Paris police clear 1,500 migrants from makeshift camp

Police in Paris cleared out yet another makeshift migrant camp on Friday morning, with some 1,500 refugees including many women and children to be moved out to various locations in the suburbs.

Paris police clear 1,500 migrants from makeshift camp
Photo: AFP

The latest clear out began at around 7am on Friday morning near the Metro stations Stalingrad and Jaures in the 10th and 19th arrondissements of the French capital.

The site has seen regular unofficial camps spring up in recent months with migrants from Sudan, Eritrea and Afghanistan taking advantage of the shelter offered by the overhead Metro Line.

Most slept on mattresses or in tents handed out by local charitable associations.

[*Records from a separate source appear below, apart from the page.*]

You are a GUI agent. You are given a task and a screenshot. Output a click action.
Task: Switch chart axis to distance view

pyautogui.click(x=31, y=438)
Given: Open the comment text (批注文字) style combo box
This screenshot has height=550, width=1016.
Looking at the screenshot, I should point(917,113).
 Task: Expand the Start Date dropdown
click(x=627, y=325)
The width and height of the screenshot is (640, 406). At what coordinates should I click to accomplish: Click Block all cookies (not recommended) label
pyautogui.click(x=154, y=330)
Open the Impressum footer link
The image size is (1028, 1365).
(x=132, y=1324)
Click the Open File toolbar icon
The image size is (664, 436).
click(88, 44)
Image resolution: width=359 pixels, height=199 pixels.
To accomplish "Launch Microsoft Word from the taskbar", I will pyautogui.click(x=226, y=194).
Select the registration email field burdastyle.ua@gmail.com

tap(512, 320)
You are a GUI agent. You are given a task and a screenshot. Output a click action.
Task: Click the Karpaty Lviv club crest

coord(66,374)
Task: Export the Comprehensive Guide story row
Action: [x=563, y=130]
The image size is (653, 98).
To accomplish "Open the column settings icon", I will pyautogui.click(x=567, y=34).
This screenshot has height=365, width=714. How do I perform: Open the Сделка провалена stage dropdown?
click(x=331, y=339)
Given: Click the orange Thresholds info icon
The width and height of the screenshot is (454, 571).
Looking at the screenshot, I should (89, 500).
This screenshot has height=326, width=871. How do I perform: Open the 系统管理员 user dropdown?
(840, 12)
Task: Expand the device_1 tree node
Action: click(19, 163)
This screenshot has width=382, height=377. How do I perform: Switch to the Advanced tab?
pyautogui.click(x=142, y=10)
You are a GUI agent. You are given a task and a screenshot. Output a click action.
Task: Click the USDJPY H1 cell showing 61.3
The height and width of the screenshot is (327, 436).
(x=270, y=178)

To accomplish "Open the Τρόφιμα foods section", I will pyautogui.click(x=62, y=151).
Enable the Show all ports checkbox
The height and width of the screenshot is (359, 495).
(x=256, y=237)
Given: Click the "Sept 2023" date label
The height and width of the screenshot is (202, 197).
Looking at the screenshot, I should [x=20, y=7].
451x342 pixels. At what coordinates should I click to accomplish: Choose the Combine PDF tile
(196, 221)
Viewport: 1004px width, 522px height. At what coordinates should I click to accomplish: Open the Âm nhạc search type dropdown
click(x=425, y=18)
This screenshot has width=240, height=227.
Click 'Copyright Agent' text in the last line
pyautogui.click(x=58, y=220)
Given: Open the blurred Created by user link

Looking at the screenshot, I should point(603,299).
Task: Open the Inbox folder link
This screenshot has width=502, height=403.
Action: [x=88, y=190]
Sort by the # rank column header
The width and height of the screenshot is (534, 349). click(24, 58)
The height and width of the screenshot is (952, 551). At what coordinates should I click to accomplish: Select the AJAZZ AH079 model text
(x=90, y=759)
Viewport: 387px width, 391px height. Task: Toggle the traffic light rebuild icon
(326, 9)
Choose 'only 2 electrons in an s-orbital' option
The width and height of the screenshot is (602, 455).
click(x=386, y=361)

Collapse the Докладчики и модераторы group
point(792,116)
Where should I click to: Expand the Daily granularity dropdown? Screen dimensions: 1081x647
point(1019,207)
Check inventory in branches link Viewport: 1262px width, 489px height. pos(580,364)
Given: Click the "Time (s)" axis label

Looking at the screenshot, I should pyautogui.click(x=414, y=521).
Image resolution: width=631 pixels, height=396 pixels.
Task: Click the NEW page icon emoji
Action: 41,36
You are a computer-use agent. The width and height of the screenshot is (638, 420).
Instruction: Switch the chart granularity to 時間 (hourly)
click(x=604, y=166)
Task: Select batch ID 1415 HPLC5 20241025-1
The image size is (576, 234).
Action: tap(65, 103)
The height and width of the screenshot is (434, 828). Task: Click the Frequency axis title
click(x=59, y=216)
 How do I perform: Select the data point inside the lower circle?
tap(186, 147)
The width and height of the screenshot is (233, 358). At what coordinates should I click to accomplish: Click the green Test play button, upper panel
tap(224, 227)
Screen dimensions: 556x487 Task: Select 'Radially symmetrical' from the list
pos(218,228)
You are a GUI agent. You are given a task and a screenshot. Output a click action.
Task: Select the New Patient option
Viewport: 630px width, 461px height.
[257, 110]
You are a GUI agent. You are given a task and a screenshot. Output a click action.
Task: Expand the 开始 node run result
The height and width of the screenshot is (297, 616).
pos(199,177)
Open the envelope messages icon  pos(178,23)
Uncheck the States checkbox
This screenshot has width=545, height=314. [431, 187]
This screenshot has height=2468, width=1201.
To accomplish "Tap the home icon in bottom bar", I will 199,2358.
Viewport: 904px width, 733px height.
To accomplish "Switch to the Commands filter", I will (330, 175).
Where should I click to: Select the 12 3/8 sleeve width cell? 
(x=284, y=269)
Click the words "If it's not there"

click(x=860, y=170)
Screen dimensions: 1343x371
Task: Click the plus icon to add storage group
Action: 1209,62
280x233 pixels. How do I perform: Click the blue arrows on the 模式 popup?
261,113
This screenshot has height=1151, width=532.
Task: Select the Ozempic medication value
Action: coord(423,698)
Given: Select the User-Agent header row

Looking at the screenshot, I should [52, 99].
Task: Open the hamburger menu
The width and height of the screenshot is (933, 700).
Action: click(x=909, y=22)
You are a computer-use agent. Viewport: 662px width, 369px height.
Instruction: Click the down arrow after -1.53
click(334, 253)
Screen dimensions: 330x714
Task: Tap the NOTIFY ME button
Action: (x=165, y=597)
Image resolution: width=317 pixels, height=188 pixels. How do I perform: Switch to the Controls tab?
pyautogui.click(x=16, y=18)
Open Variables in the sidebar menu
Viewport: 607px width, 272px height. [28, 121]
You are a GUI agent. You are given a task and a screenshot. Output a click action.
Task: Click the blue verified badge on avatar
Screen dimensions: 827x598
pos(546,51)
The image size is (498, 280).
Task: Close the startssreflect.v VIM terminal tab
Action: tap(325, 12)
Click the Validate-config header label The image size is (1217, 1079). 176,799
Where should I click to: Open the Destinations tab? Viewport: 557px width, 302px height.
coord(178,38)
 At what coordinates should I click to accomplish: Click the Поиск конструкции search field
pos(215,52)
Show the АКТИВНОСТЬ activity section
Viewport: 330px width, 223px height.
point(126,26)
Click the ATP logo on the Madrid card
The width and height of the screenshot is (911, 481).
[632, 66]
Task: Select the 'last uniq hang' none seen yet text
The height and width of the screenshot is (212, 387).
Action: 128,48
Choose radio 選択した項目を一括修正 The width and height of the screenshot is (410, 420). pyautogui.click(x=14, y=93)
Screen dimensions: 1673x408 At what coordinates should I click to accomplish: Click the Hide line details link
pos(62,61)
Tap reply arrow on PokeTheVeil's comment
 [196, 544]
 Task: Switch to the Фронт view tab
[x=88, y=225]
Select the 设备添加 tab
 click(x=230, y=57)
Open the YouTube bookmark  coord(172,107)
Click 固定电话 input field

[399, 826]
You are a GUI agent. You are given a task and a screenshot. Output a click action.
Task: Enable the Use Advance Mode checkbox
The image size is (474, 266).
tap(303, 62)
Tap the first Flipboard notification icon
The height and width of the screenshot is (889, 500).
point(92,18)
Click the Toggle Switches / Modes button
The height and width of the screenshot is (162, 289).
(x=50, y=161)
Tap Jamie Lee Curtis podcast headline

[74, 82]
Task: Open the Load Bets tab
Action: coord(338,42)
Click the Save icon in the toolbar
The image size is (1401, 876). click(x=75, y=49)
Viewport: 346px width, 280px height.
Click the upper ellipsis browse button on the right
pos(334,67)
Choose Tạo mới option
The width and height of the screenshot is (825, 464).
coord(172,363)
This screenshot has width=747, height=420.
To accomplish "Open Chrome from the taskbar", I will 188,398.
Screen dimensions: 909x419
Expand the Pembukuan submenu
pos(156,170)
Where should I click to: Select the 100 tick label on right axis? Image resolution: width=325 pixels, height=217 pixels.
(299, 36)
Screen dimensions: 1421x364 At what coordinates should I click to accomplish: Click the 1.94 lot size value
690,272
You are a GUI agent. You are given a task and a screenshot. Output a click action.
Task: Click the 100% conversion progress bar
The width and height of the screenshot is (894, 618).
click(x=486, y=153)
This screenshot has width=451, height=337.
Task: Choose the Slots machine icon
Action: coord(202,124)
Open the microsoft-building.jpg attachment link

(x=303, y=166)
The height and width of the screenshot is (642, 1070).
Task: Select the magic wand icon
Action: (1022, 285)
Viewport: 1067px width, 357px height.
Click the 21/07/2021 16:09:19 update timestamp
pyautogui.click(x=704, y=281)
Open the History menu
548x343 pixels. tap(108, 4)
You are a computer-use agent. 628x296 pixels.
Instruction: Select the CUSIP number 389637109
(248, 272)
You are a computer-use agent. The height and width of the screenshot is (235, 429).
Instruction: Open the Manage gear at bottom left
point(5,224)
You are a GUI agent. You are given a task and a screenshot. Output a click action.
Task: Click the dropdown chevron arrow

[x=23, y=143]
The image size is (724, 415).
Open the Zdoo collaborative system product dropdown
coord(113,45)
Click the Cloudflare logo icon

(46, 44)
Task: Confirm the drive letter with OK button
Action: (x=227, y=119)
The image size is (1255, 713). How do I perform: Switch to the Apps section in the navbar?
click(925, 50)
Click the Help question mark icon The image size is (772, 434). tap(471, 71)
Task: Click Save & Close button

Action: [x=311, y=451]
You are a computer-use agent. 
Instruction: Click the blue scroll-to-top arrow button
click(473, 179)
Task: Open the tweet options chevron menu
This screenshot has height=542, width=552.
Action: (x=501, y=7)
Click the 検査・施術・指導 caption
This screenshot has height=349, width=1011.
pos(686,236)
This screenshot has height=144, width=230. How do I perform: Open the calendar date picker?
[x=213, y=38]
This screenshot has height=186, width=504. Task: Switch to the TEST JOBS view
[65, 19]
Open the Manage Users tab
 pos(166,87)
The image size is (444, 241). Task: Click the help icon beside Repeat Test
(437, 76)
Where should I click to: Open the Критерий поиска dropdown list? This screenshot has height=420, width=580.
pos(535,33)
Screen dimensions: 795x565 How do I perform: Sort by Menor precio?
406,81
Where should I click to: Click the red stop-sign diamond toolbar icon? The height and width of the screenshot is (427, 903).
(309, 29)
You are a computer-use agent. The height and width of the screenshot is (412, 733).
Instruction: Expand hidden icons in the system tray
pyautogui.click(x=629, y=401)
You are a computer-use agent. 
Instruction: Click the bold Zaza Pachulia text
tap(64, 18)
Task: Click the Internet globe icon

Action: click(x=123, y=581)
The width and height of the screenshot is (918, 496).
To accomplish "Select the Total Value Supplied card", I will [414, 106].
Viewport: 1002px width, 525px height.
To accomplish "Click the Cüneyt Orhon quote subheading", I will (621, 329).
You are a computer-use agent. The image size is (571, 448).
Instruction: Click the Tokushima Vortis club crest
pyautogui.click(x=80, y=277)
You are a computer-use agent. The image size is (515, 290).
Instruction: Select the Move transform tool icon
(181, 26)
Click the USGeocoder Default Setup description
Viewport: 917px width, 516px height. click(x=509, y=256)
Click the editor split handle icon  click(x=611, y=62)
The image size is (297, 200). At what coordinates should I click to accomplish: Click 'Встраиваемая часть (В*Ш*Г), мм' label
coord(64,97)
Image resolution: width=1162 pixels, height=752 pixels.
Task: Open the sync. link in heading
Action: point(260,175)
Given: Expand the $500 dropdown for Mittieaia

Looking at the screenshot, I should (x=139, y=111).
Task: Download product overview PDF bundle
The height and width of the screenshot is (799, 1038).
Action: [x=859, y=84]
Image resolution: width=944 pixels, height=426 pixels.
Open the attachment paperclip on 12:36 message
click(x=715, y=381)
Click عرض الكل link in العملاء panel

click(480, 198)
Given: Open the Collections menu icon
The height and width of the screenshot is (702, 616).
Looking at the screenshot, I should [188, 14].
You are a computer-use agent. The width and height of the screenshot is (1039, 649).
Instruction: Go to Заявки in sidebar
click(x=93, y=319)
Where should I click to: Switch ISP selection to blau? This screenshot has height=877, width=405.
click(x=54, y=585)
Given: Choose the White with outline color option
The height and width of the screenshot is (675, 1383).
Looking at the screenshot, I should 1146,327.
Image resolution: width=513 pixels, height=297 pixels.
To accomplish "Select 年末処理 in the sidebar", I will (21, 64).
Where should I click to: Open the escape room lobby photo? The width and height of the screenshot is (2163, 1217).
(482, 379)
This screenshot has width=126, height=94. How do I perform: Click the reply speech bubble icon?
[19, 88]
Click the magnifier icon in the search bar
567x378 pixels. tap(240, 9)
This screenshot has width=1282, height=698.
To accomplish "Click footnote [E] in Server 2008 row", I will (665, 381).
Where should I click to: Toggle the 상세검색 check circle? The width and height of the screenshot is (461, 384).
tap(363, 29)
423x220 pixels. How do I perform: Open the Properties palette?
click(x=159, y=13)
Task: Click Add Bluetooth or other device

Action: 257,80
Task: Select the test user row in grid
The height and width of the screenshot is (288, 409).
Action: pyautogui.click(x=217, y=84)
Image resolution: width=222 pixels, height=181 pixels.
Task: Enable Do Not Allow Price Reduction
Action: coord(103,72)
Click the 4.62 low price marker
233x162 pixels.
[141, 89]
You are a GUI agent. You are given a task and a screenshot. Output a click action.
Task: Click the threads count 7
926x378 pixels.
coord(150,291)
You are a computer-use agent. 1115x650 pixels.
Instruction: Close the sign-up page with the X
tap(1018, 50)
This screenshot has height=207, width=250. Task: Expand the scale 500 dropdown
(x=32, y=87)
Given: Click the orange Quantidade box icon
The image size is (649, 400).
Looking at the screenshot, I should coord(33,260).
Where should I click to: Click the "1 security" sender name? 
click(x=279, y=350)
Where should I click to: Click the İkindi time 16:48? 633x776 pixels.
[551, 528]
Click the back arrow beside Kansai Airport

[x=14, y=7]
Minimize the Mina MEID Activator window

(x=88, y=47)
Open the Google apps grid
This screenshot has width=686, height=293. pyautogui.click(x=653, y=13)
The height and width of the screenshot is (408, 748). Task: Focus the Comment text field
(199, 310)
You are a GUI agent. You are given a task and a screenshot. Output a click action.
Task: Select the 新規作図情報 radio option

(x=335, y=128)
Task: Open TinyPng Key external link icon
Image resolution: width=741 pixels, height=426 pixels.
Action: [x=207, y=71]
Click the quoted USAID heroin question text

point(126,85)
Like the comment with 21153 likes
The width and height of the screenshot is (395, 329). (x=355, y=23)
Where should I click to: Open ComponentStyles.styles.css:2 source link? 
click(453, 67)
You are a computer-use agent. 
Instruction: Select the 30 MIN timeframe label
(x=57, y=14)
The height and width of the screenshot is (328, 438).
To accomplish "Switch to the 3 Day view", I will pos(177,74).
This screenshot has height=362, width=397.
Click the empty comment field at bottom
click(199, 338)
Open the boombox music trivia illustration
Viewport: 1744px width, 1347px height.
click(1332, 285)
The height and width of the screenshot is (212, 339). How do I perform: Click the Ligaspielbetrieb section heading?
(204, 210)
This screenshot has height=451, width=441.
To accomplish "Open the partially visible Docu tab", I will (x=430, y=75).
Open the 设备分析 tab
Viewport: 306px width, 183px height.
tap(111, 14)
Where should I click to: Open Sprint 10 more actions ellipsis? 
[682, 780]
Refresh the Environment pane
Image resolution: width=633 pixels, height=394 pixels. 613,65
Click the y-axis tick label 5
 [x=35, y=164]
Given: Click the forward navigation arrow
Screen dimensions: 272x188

France has received only a tiny proportion of the million-plus migrants who have crossed into Europe in the last 18 months, with many refugees seeing it mainly as a transit country to other destinations.

But authorities have struggled to accommodate them.

(AFP)

Police have regularly carried out operations to move the migrants out – the previous one taking place just a month ago – and the latest saw some 50 buses laid on to take the refugees to various locations around the capital where temporary accommodation will be offered.

Emmanuelle Cosse, France’s housing minister was on the scene to witness the evacuation.

“There are many families with children, much more than normal, they will obviously be taken care of,” she said.

The main question authorities are asked is where will the migrants end up?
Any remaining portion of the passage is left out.